Le décor du Petit coiffeur évoque un salon de coiffure tel qu’il en existait au milieu du siècle dernier, tout autant que son logement attenant dans un dispositif astucieux conçu par Juliette Azzopardi, qui se plie et se déplie autant que nécessaire. On remarque quelques éléments incontournables comme le fauteuil typique du coiffeur (qui revient en force à la mode dans les salons de barbier aujourd’hui), ou le gramophone.
L’homme faisait tenir son pantalon avec des bretelles que le patriote choisissait bleu-blanc-rouge. Il était tout autant naturel pour la femme d’enfiler des socquettes dans de grosses chaussures, bien confortables pour marcher longtemps et loin. Le soir on suivait Radio Londres en guettant les sous-entendus derrière des formules hermétiques pour l'ennemi. Nous ne sommes pas surpris d'entendre quelques formules comme "Les sanglots longs de l’automne… ". On est en terrain connu.

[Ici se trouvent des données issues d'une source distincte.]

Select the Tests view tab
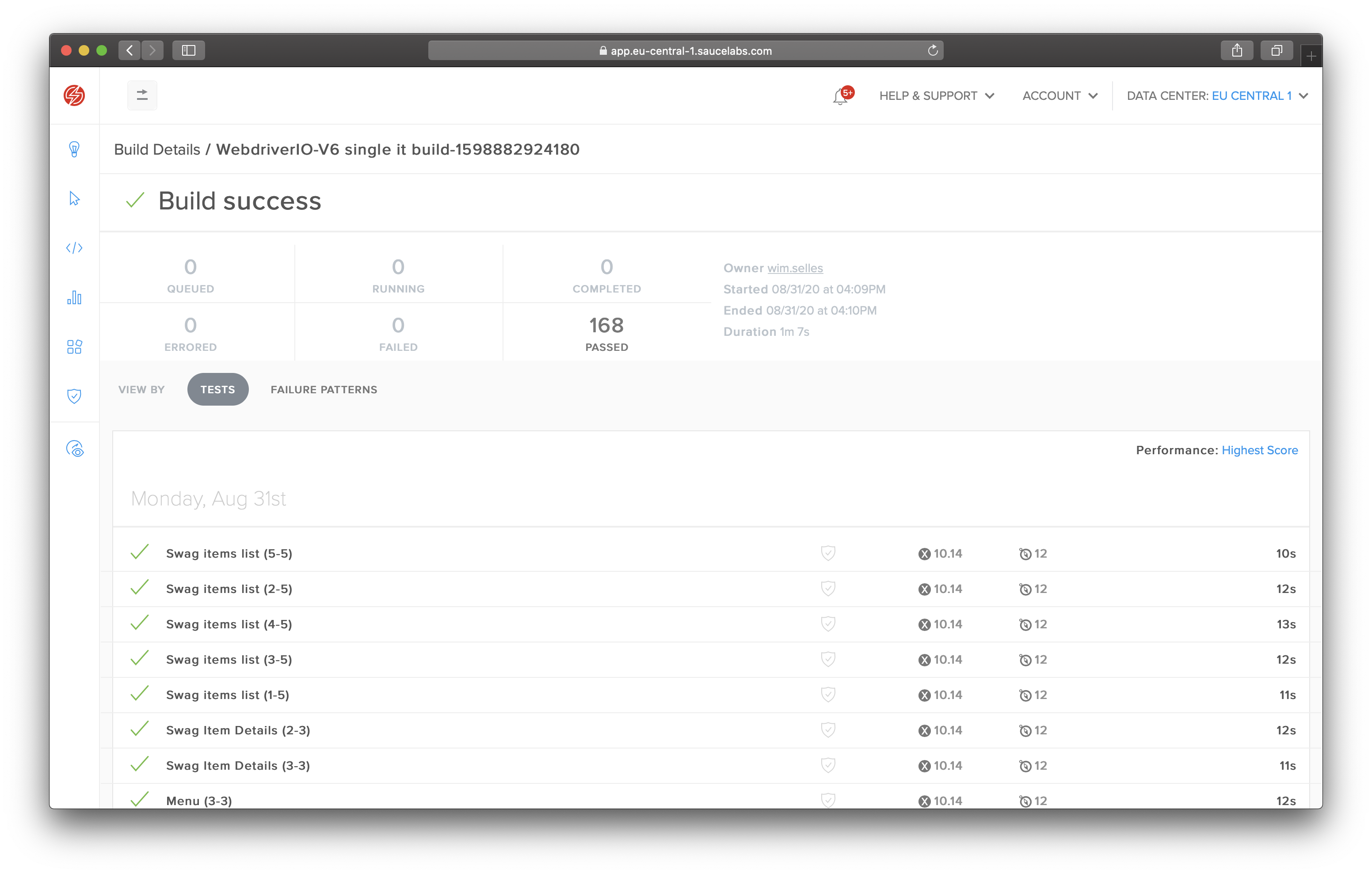Viewport: 1372px width, 874px height. [x=217, y=389]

Ce qui est très fort, c’est que le spectacle démarre mollement, dans le convenu. On se demande si on ne s’est pas trompé de théâtre et puis tout bascule quand arrive le morceau de bravoure de la mère, servi par Brigitte Faure qui révèle alors une amplitude de jeu extraordinaire. Elle a, si je puis dire, la carrure d’une Nathalie Baye en colère.
On sera alors transporté par des rivières d’émotions jusqu’à la fin. Chaque comédie, un peu à l’instar d’une musique de jazz, aura son moment particulier pour exprimer toutes ses qualités de jeu. C’est très habilement écrit, comme Jean-Philippe Daguerre nous y a habitué.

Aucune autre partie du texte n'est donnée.